Restic blocksize functional principle (performance issue for e.g. onedrive?)


#1

I’m new to restic, but considering this backup software for offsite backups on my onedrive (1TB coming with office 365 plan).

I am a bit uncertain whether restic would work with onedrive reliably, as onedrive seems to have somekind of file count limit of about 80k to 100k. So I’m somehow concerned that static block size (small ones) would yield to exploding file counts on my onedrive. Whereas too large block sizes would blow the available space easily (e.g. compiling something makes sometimes hundrets and thousands of small sub-kilobyte files which would then inflate to hundrets of GB if having block sizes of let’s say 10MB).

Does Restic have blocks which are small and always the same size no matter how large a file is, prior to the backup? If so, how do you guys cope with this “issue” then?


#2

I don’t really know the full answers to the question(s), but I do want to point out something for consideration anyway:

Keep in mind that I’m not sure if it’s restic’s goal (or obligation) to handle situations like this. OneDrive, Google Drive, and similar services are not really meant for backup as much as they for file sync. A file limit less than 100k is a really unfortunate arbitrary limitation that seems to be in place to prevent this kind of use case, probably for business reasons.

I’m not opposed to a working solution for this, but it does seem like whatever solution restic implements, would have to be both:

  1. A maintenance burden
  2. A bandage that doesn’t actually solve the problem; i.e. maybe it would help backup sets that are a little larger, but not a lot larger; i.e. it doesn’t scale

That’s my guess. I might be wrong. But I just thought I’d put them here for consideration.


#3

Restic splits files into blocks, afterwards restic combines the blocks into larger files, which is what you’re interested in. So it’s not about the number of blobs, but the number of files.

The default parameters for restic are set so that you’ll end up with most files between 4 to 16 MiB in the repository. Assuming no duplication at all in your 1TiB of data, this would mean on average 1024 * 1024 / 4 = 262144 files in the repository.

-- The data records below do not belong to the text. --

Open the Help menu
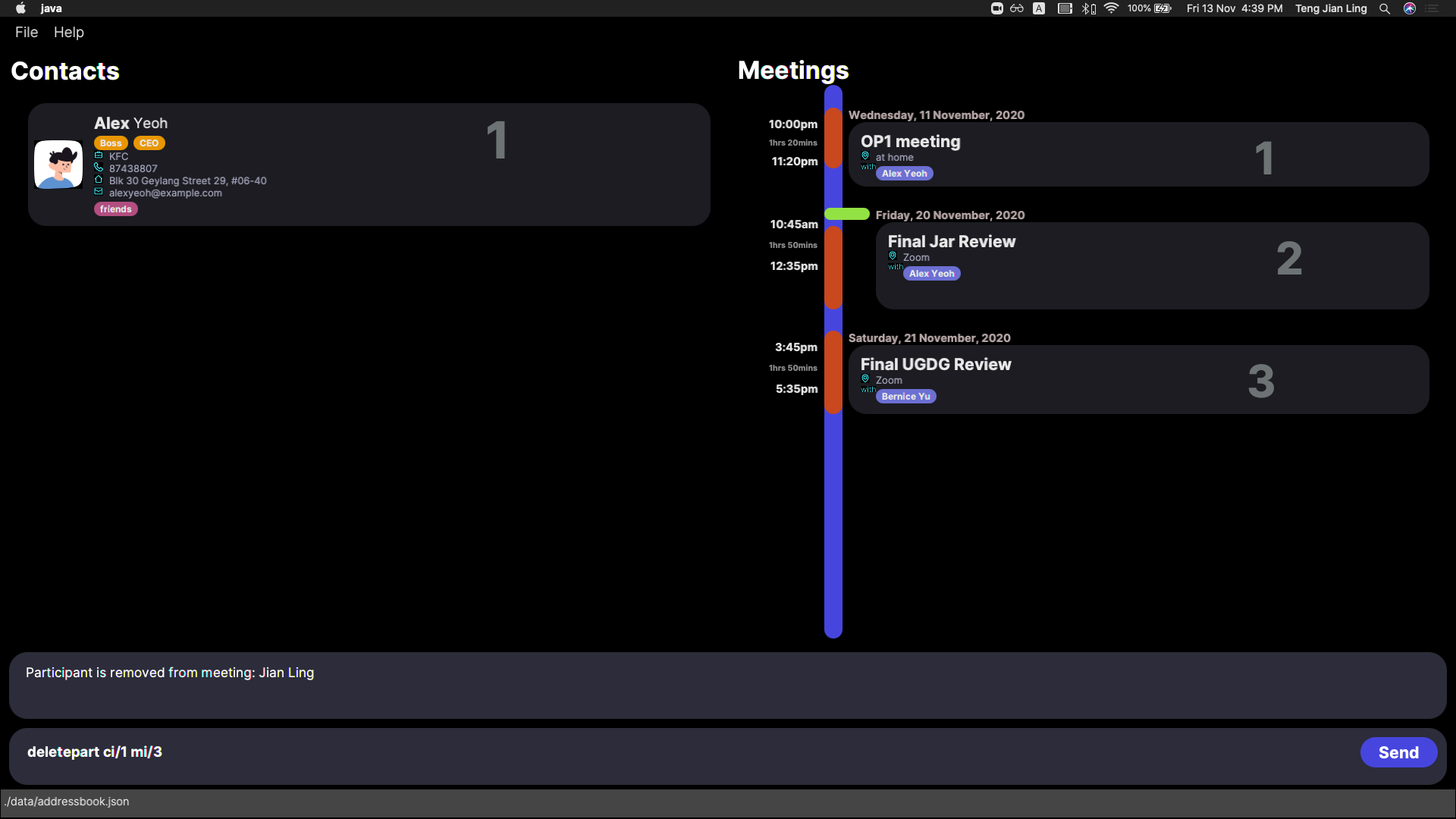 [69, 33]
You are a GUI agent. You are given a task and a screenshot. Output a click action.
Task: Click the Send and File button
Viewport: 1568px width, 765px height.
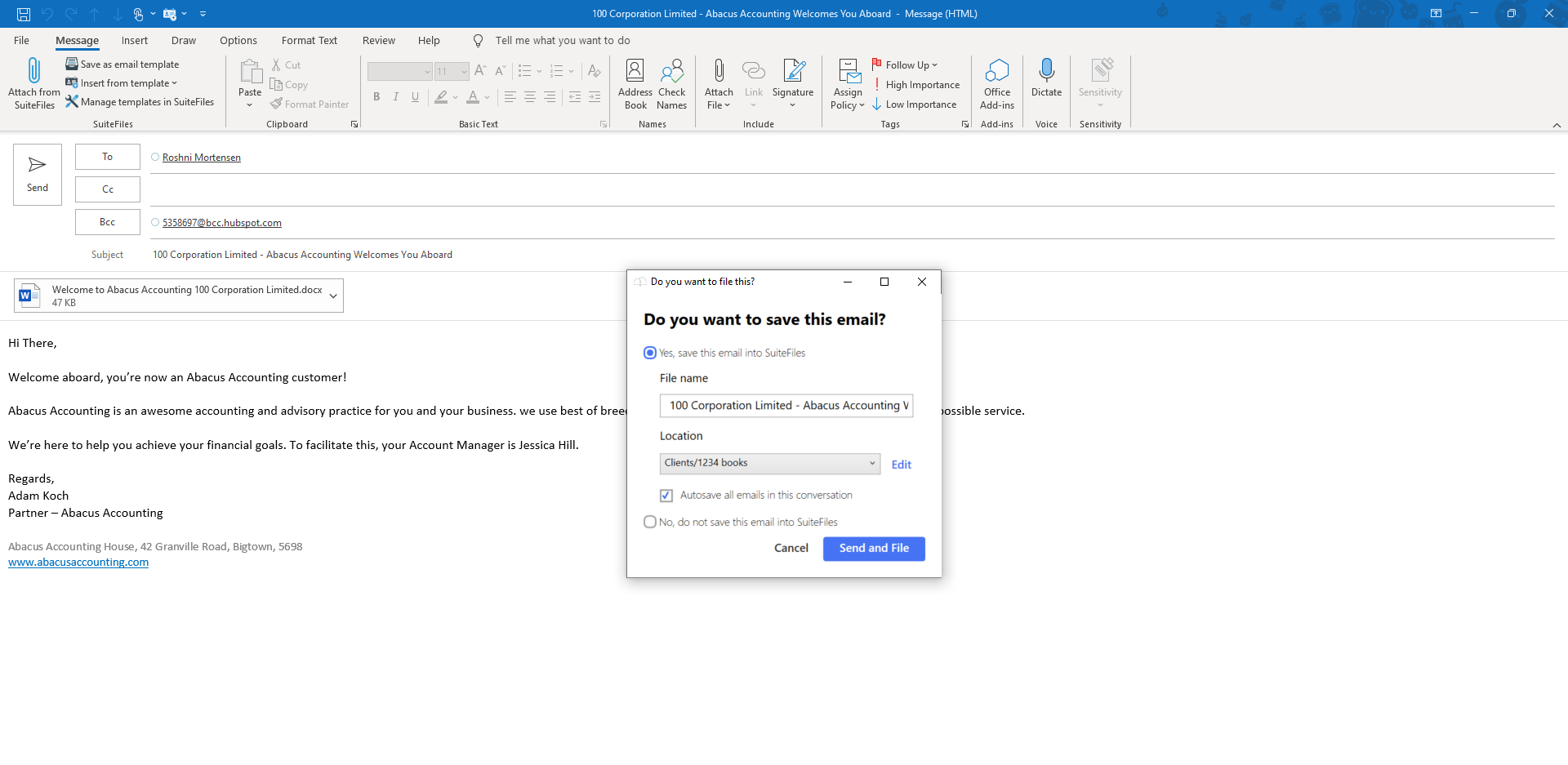pos(874,549)
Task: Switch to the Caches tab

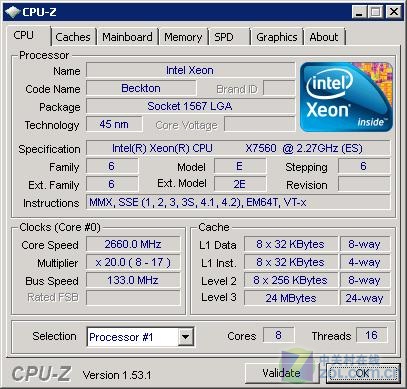Action: 73,37
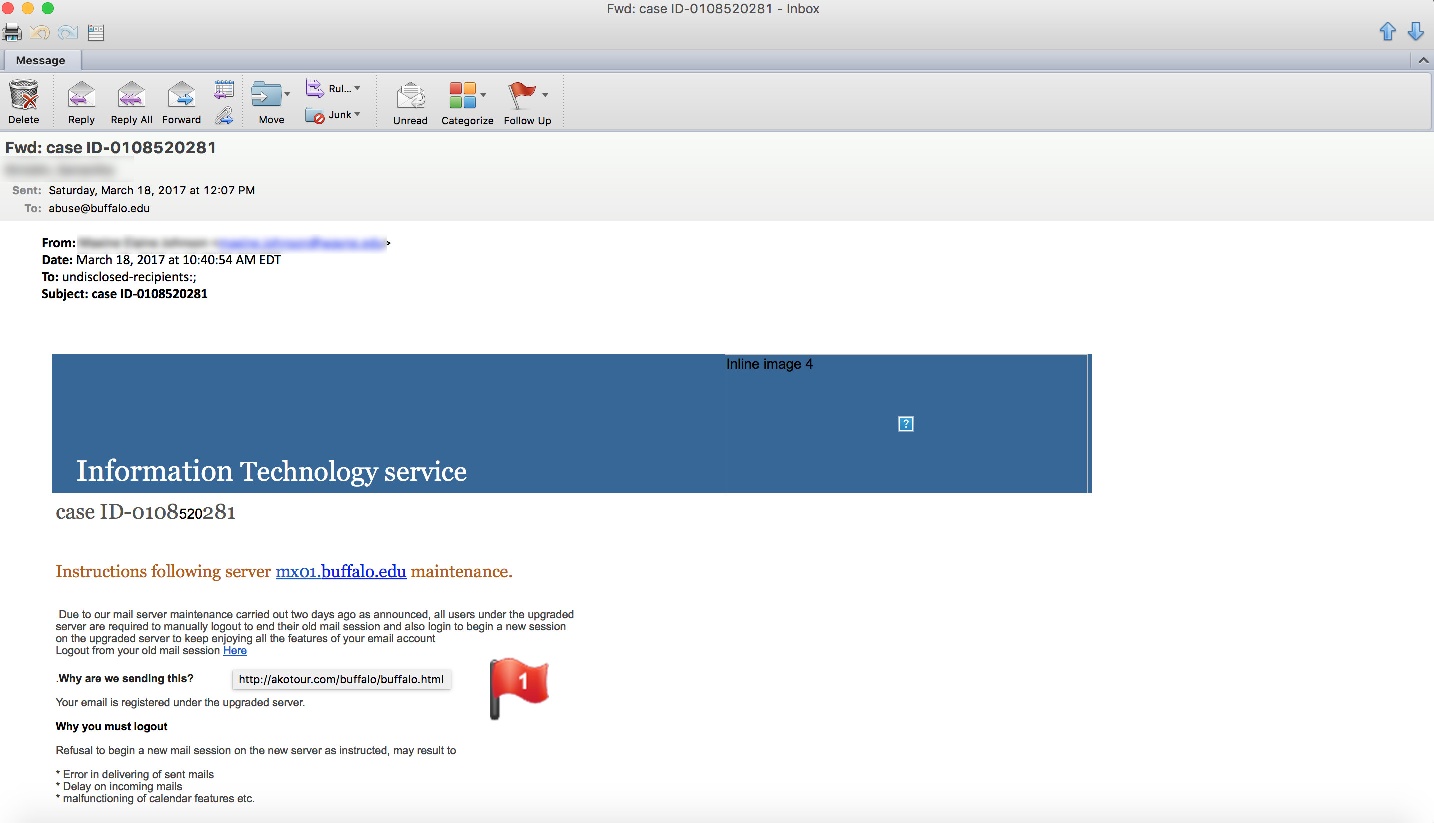Expand the Junk dropdown menu
The height and width of the screenshot is (823, 1434).
pos(358,115)
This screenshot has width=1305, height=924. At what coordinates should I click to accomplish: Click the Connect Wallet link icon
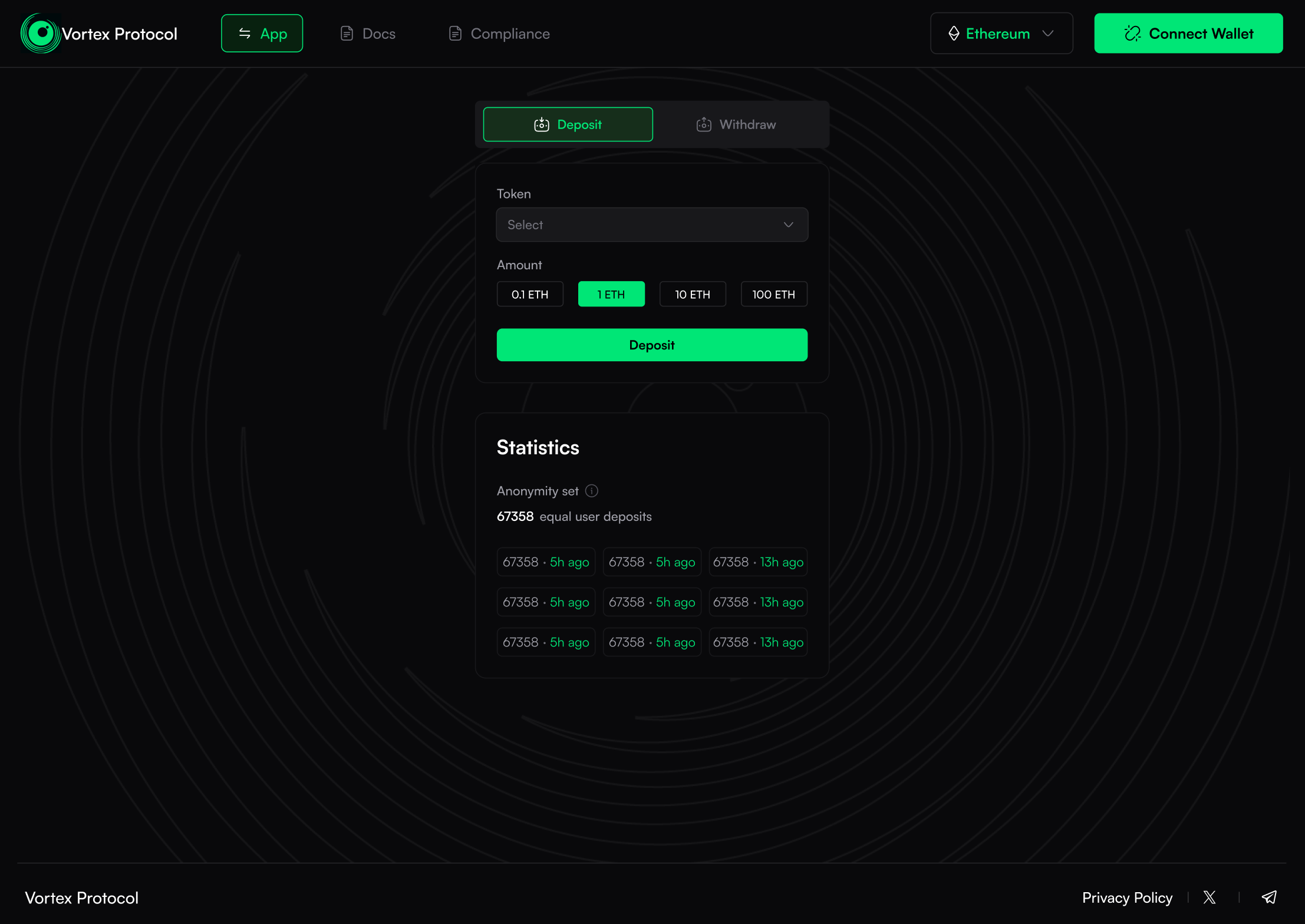pyautogui.click(x=1132, y=34)
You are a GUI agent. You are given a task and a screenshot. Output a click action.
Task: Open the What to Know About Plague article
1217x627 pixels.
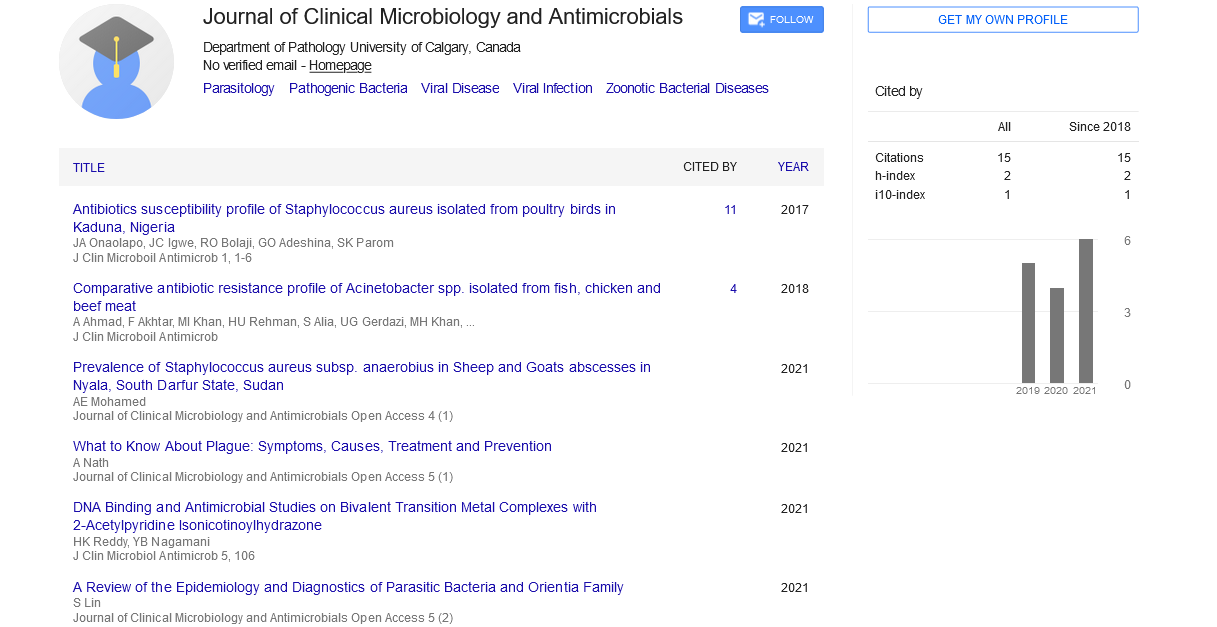tap(312, 447)
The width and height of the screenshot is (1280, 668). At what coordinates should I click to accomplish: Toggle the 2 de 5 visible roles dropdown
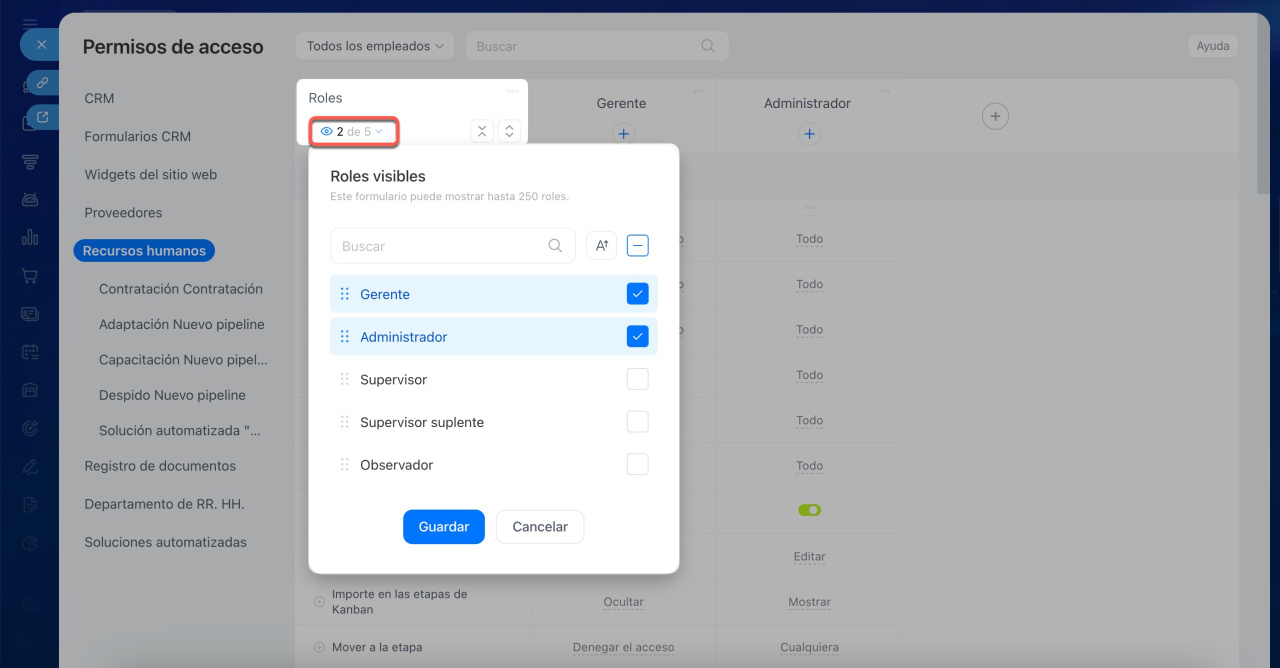pyautogui.click(x=353, y=131)
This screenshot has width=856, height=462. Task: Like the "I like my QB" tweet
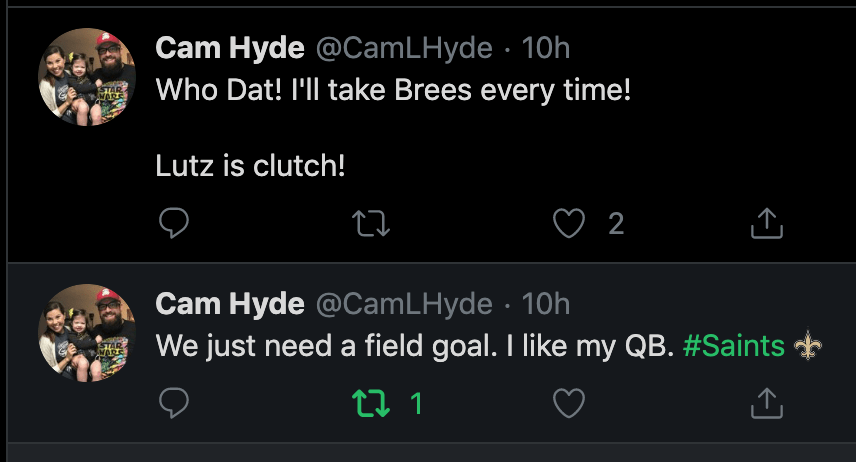point(569,403)
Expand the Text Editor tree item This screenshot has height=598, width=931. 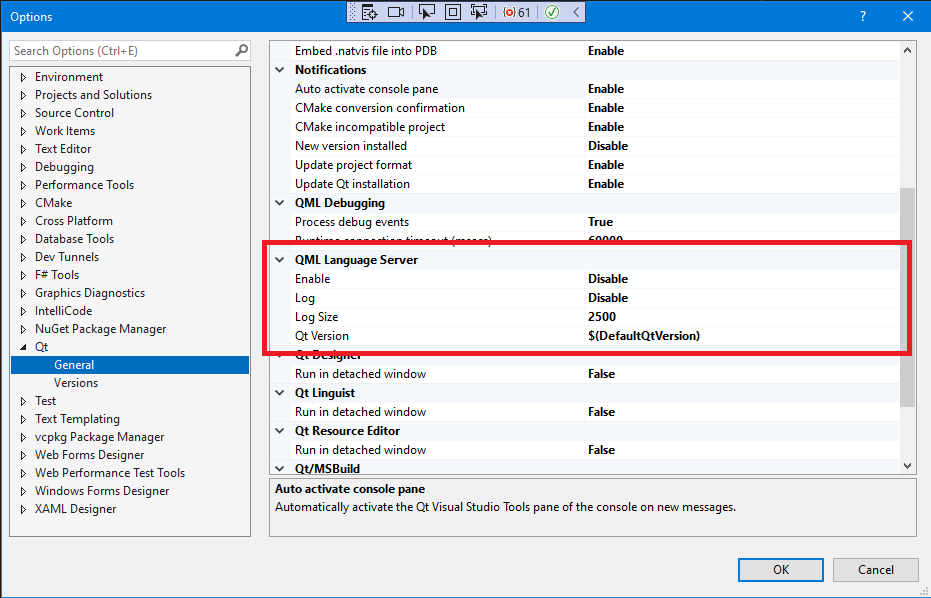click(x=21, y=148)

It is the first time (as far I know) somebody reported a limit on the number of files, so it seems to be not many people experience this limitation in practice.


#4

Where did you see info on OneDrive 100K file limit? FWIW, I use restic with OneDrive and have not noticed any performance issues, at least no OneDrive-specific issues. There are currently 100329 “pack” files in the backup, total little over 475GB. Disclosure, I use custom restic build with direct OneDrive support (while standard restic uses rclone to talk to OneDrive). Hope this helps.


#5

Yes there is a limit of 5K files per directory in One Drive


#6

Do you have a link to 5K-per-directory limit documentation? From what I recall, there was a limit on individual file size (few gigs, which is more than enough for restic), but do not recall a limit on total number of items in a directory.

Also, restic spreads pack files among 256 directories, which with 5K per directory and 4M per file gives little over 5TB of total storage, well above OneDrive 1TB cap.


#7

I am not finding the link that i read earlier. I have myself come across this limitation several times with duplicati backups on one drive for business


#8

@ifedorenko I read about it here for example.

And here is a knowledge base article by microsoft itself, where microsoft themself mention the “limitation”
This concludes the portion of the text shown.